Yet in Lingle, Iwase faces "probably the best-skilled person of getting across her message to the public and the media since statehood," Boylan said.
The 53-year-old governor, whose resume includes serving as Maui mayor and county councilwoman and starting a community newspaper on Molokai, is "riding a great economy with very, very low unemployment," Boylan said. "And she's got an enormous amount of money": $6.1 million through Sept. 9.
Iwase's contributions totaled $236,106.
After her near miss against Cayetano in 1998, Lingle reorganized the state's GOP, recruited candidates for the Legislature and raised nearly $3 million to topple the longest-standing statewide Democratic political organization in U.S. history.
It was a Republican revolution that Lingle is not about to let go of.
Iwase "faces an enormous challenge," Boylan said. "I've heard people say he won't get 35 percent of the vote.
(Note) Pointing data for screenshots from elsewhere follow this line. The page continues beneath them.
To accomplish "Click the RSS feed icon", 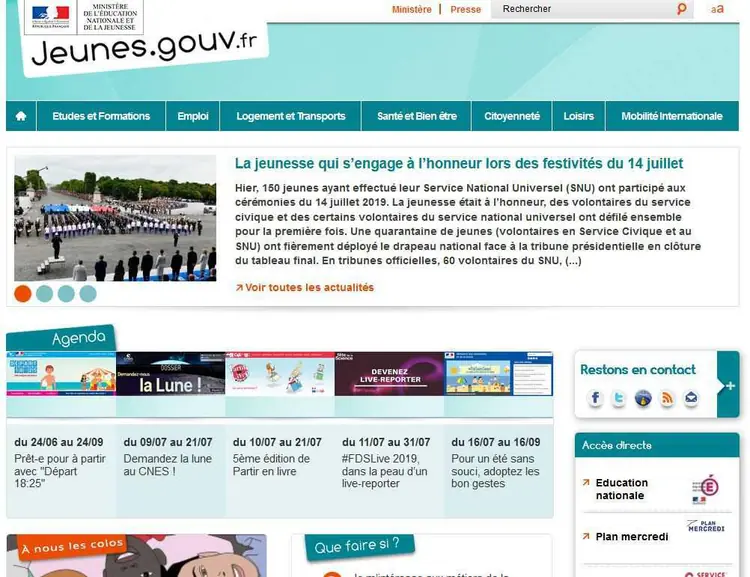I will click(667, 398).
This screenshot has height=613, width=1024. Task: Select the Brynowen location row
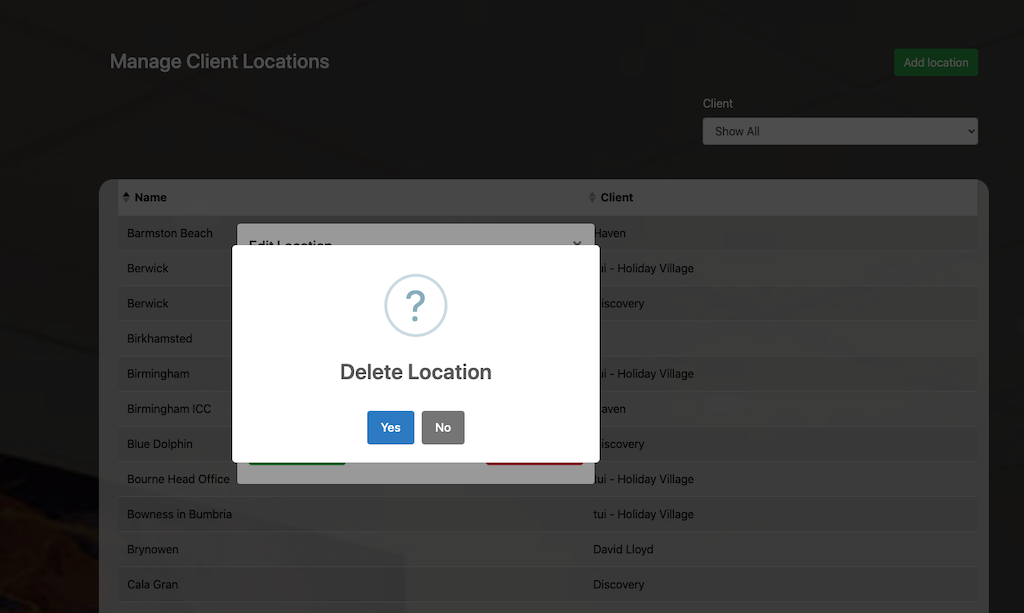tap(153, 549)
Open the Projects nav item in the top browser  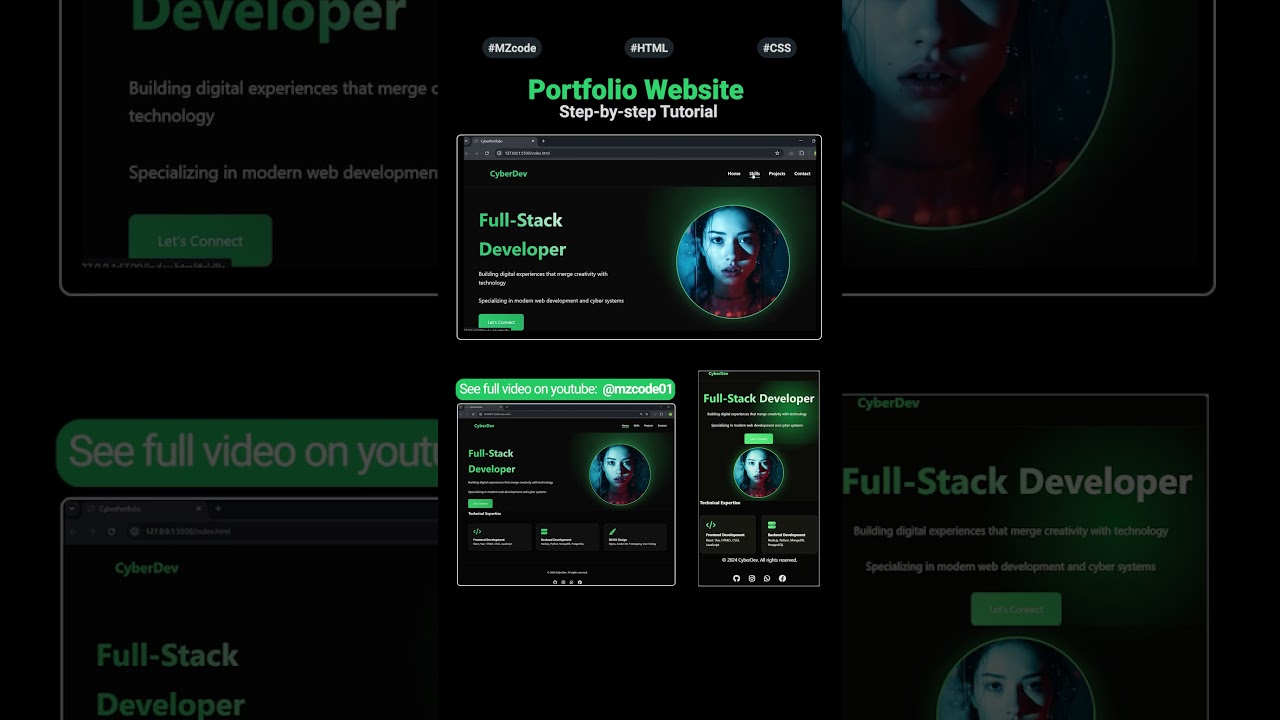[x=777, y=174]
I think he will."
But to win, Boylan says, "he'd have to take advantage of the terrible problems Republicans are facing nationally," particularly the public dissatisfaction with Bush and the Iraq war.
Political analyst and pollster Don Clegg questions whether Democrats "can pull the same full-court press against Lingle as they were able to do against Case" for Akaka.
"Are they ready and can they do it?" Clegg asked. "I don't think they can."
Iwase insisted he is running to win.
"I'm interested in education and growing our economy," Iwase said. "And it's a question of leadership of this state -- whether we've been led by a governor or by a public relations machine."
To counter Lingle's better financing, Iwase plans to appeal via the "grass roots" and take advantage of matching public campaign financing he can get if he raises $100,000 in contributions of $100 or less.
Lingle said her plan is "to remind people of our record of results over the past four years, and talk about the future and the plans we have: to keep the economy strong, to bring accountability to education, continue to have a positive impact on drugs and alcohol, make sure that usage continues going down. That it's not just right now, but that it continues in the years ahead."
"Lingle is not playing it like a runaway race," Clegg said. "It's the politician that takes it for granted that loses."
Lingle's running mate is Lt. Gov. James "Duke" Aiona, 51, while Iwase's running partner is former state Sen. Malama Solomon, 55, of the Big Island.
Other candidates for governor are Libertarian Daniel Ozell and the Green Party's Jim Brewer.